Content starts

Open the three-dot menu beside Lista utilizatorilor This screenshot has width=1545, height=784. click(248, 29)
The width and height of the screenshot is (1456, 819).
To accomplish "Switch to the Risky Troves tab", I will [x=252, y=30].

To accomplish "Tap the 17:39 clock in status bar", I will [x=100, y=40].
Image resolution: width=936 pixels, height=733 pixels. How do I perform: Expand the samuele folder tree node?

Content ends

Give the data back in full, exactly as written.

Open the three-dot menu beside Lista utilizatorilor This screenshot has width=1545, height=784. click(248, 29)
The width and height of the screenshot is (1456, 819).
To accomplish "Switch to the Risky Troves tab", I will [x=252, y=30].

To accomplish "Tap the 17:39 clock in status bar", I will [x=100, y=40].
Image resolution: width=936 pixels, height=733 pixels. How do I perform: Expand the samuele folder tree node?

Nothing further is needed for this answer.